Vaccines are an effective and cost-effective tool for protecting against infectious diseases. There is broad agreement within the global scientific community that the most effective way to defeat COVID‑19, for example, is through the mass vaccination of populations around the world.
Influenza is a common infectious disease, annually responsible for 3‑5 million severe cases worldwide, along with up to 650 000 deaths (WHO, 2019[1]). Older people are at greater risk of developing serious complications from influenza – including pneumonia and sepsis, which can result in serious illness or death. The World Health Organization (WHO) recommends that 75% of older people should be vaccinated against seasonal influenza.
Figure 6.2 shows vaccination rates among adults over 65 for 2009 and 2019, and in some cases 2020. In 2019, the average vaccination rate for this vulnerable group was only 46% across OECD countries, decreasing from the 2009 rate of 49%. A 20 percentage point or higher decrease in influenza vaccination of older people was observed in the Netherlands, Chile and Germany during this time period.
Abating public confidence in the safety and efficacy of vaccination may play a role in declining coverage in some countries. In North America, only 72% of the population agreed that vaccines are safe; this figure was only 59% in Western Europe (Gallup, 2019[2]). This vaccine hesitancy has extended to COVID‑19, where more recent survey findings showed that only 68% of respondents globally would be willing to receive an approved vaccine if offered it free of charge (Gallup, 2021[3]). Government actions to garner trust are essential to the success of vaccination programmes for COVID‑19 and other vaccine‑preventable diseases (OECD, 2021[4]).
Despite global trends, some countries did show increased vaccination rates between 2009 and 2019, including Greece, Lithuania, Estonia and Korea, where rates for adults over 65 increased by over 10%. Only Korea (at 86%) and Mexico (at 82%) attained the 75% WHO target in 2019. All 11 countries that provided 2020 data saw improvement over 2019 figures.
As with influenza, the most direct way to protect populations from COVID‑19 and to reduce morbidity and mortality is to prioritise vulnerable populations for vaccination, including older people, those with pre‑existing conditions, and health care workers (OECD, 2021[5]). Primary care can play a key role in the execution of vaccination programmes for vulnerable populations and the various programmes countries have put in place to respond effectively to the demands of the COVID‑19 pandemic (OECD, 2021[6]). This may be illustrated by increases in influenza vaccination rates for older people between 2019 and 2020 in some countries where data over the recent period are available, including Iceland, Spain, Ireland, Greece, Israel, New Zealand and Chile.
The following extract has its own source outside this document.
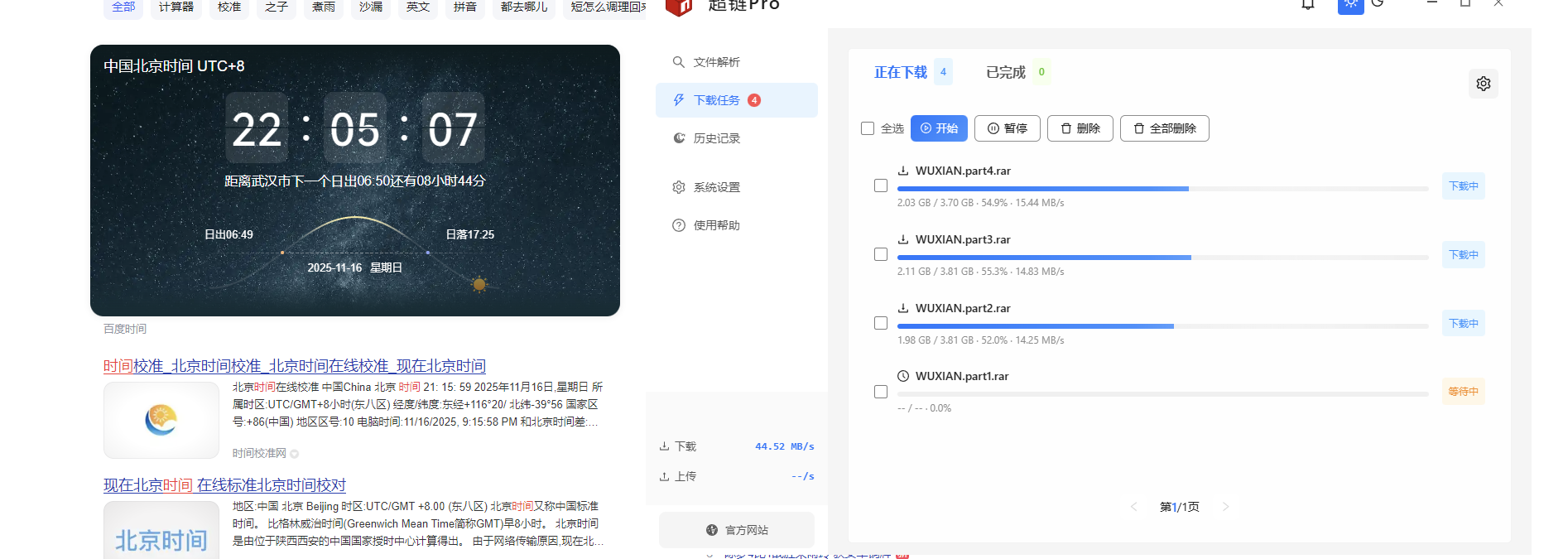Click the notification bell icon
1568x559 pixels.
(x=1308, y=4)
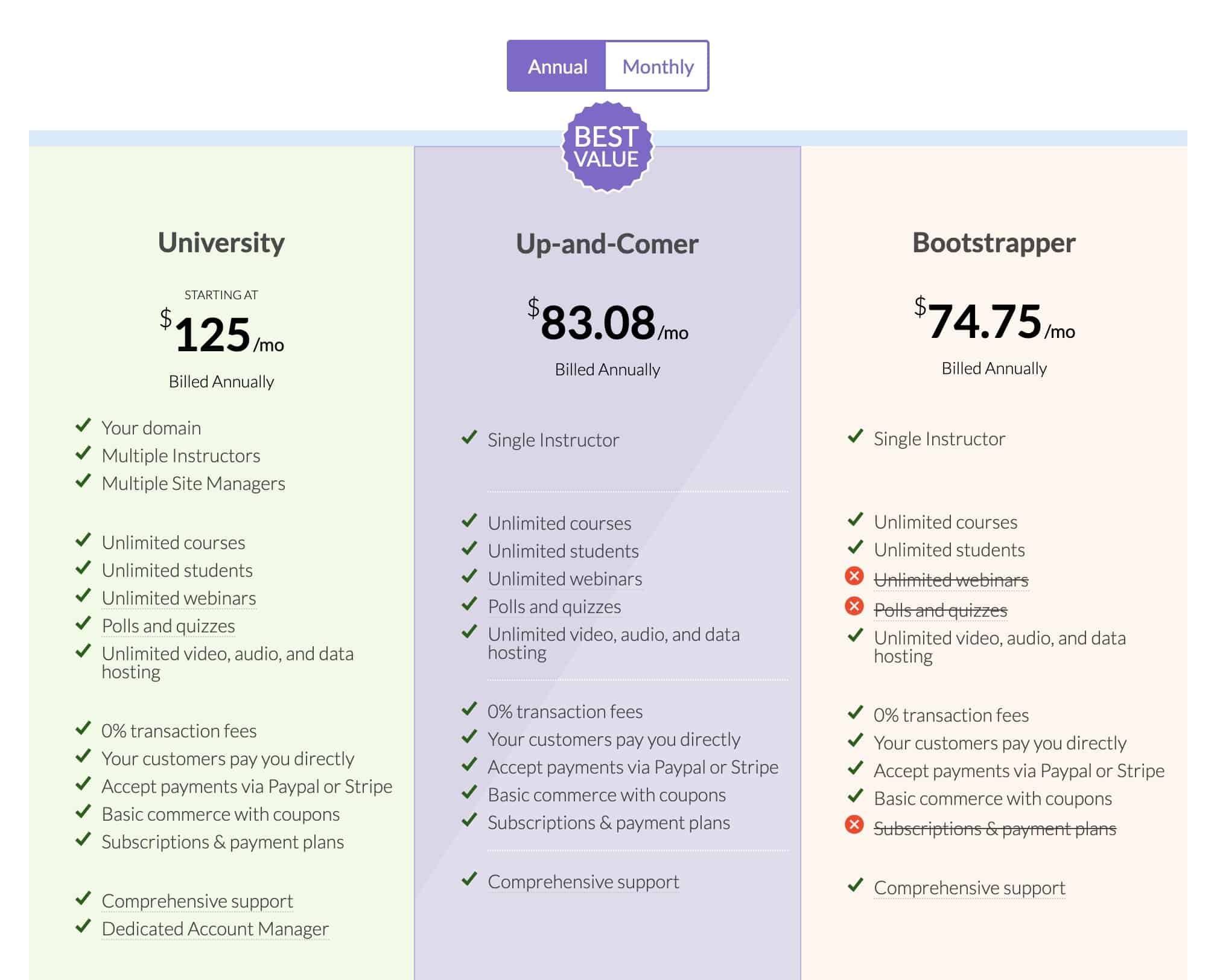
Task: Click checkmark next to Your domain
Action: (83, 425)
Coverage of childhood vaccination relies on the ability of health systems to deliver timely routine care. Figure 6.2 shows vaccination coverage for diphtheria, tetanus and pertussis (DTP), measles and hepatitis B at 1 year of age. Across OECD countries, vaccination levels are high, with around 95% of children receiving the recommended DTP or measles vaccinations and 91% receiving the recommended hepatitis B vaccination. Despite high overall rates, however, nearly half of countries fall short of attaining the minimum immunisation levels recommended by the WHO to prevent the spread of measles (95%); Estonia, Canada and France have immunisation rates of 90% or below. Further, Austria and Mexico do not meet the minimum immunisation levels recommended by the WHO for DTP (90%).
High national coverage rates may not be sufficient to stop disease spread if the within-country distribution of vaccinations is uneven. Low coverage in specific local population groups can lead to outbreaks. However, measures put in place to respond to the COVID‑19 pandemic – such as increased hygiene, use of face masks and reduced crowding – may also reduce rates of other communicable diseases. In particular, a significant global decrease in measles cases has been observed during the COVID‑19 pandemic. In the United States, for example, only 13 individual cases of measles were reported for 2020 – far below the 2019 national figure of 1 282 (CDC, 2021[7]).